◆ Verilen Metin
1950’li ve 1960’lı yıllar, Türkmen şiirinin en üretken olduğu ve değişime uğrayıp yenileştiği yıllardır. Önce Ekim devriminin getirdiği baskının sonucu, ardından da İkinci Dünya Savaşının sebep olduğu olaylar ve duyguların baskısı altında kendi mecrasından çıkan, kendi meselelerini ele alamayan, Türkmenlerin kendi değerleriyle donanmamış olan Türkmen şiiri, 1950’li yılların ikinci yarısından itibaren kendi yatağında ilerlemeye başlamış, “ ... yaşadıkları ülkenin dokularını, halkın gönlündeki zenginliği ve inceliği duyarlı bir sembolizmle şiirleştirme fırsatını” bulmuştur.
1950’li ve 1960’lı yıllara kadarki zaman diliminde yazılan ve daha çok Sovyet rejiminin getirdiği sınırlı konularda yazılmış olan ve böylece kısır döngü içinde tekrar edilen şiirler, Türkmen halkının ihtiyaçlarını karşılamaktan uzak kalmış; konularını doğrudan Türkmen halkının yaşayış biçimlerinden ve duygularından alan yeni şiir anlayışı karşısından tutunamamıştır. Dolayısıyla Türkmen şiirinin, 1950’li yılların ortalarından itibaren ifade gücü ve içerik bakımlarından zenginleştiğini, sanat değeri yüksek ve okuyucu tarafından beğenilen bir karakter kazandığını söyleyebiliriz. “Artık Türkmen şiirinin teması çoğalmış, seviyesi yükselmiş, duygu yönü zenginleşmiş ve okuyucunun hafızasından silinmeyecek özelliğe sahip örneklerin sayısı günden güne artmaya başlamıştır. Şairler, devrin insanının olumlu olumsuz bütün duygularını en güzel bir şekilde ifade etmeye çalışmışlardır. Eski şairler, canlandırdıkları tiplerin daha çok dış görünüşlerini ele alırken yeni şairler, onların dış dünyalarına yönelmişler ve iç zenginliklerini vermeyi başarabilmişlerdir. Bu, Türkmen şiirinde önemli bir gelişmedir.”
Daha önceki yıllarda kısa şiir örnekleri veren çağdaş Türkmen şairlerinin, 1950’li yıllardan itibaren poema denilen uzun şiirler de yazdıkları fark edilmektedir. Bu çerçevede Aman Kekilov’un Söyği “Sevgi” adlı eseri ile Ata Atacanov’un Guşğı Galası “Guşğı Kalesi” adlı eseri, poema türünün örnekleri arasında ifade edilebilir.

◆ Mevcut Veriler
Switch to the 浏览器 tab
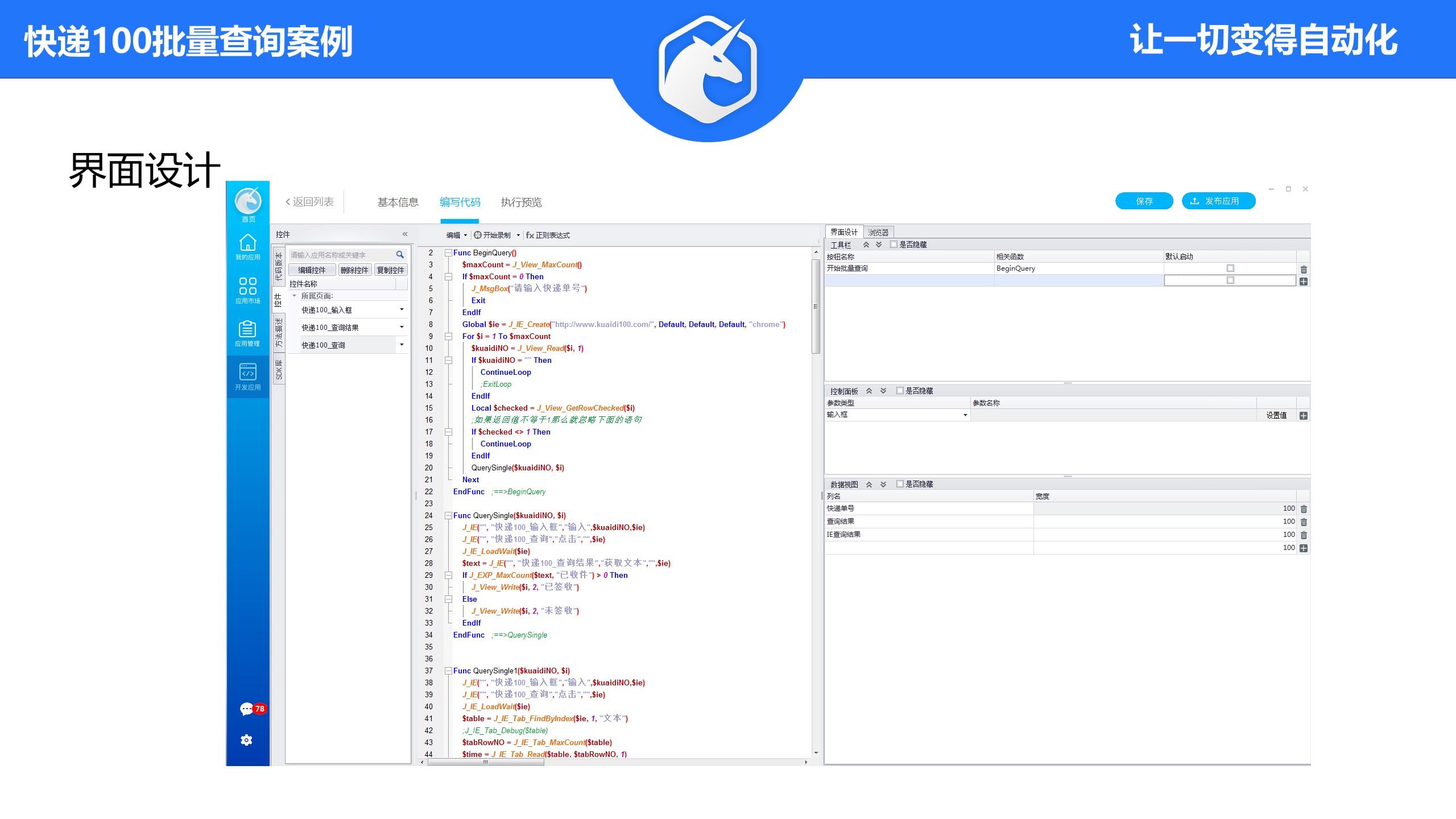[x=878, y=233]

◆ Görev Listesi
1. Türkmen şiiri hakkındaki metinde “Daha önceki yıllarda” diye başlayan paragrafı, ana bilgilerini koruyarak daha kısa biçimde yeniden yazın.
2. Türkmen şiiri hakkındaki metni, son cümlesinden sonra gelecek biçimde devam ettirin.

◆ Cevap Anahtarı
1. 1950’li yıllardan itibaren, önceleri kısa şiirler yazan çağdaş Türkmen şairleri poema denilen uzun şiirler de yazmaya başlamıştır. Aman Kekilov’un Söyği “Sevgi” ve Ata Atacanov’un Guşğı Galası “Guşğı Kalesi” adlı eserleri bu türün örnekleri arasında sayılabilir.

2.
Bu yıllarda Türkmen şiirinin işlediği konular arasında güncel meseleler de vardır. İnsanoğlunun aya ayak basması, Karakum Kanalı’nın inşa edilerek çöle su indirilmesi, evlilik ve çeşitli sosyal problemler, bu yıllardan itibaren yazılan Türkmen şiirinin konuların- dandır. Diğer taraftan daha çok Klâsik Türkmen şairleri tarafından sıkça işlenen “sevgi” ve “aşk” konusunun, 1950’li yılların ikinci yarısından itibaren neredeyse aynı yoğunlukla ele alındığı da görülmektedir. Bu bağlamda Gara Seyitliyev, Oyatmaan “Uyandırmayın”, İn Gözel Gıız “En Güzel Kız”, Söyğüliim “Sevgilim”; Kerim Gurbannepesov, Ayterek; Ata Atacanov, İçsen Sovuk Çeşme Bolup Akayın “İçersen Soğuk Pınar Olup Akayım” ve Allaberdi Hayıdov, İne Şeyle Gııza Aaşık Boların “İşte Böyle Kıza Aşık Olurum” adlı sevgi, aşk konulu şiirler yazmışlardır.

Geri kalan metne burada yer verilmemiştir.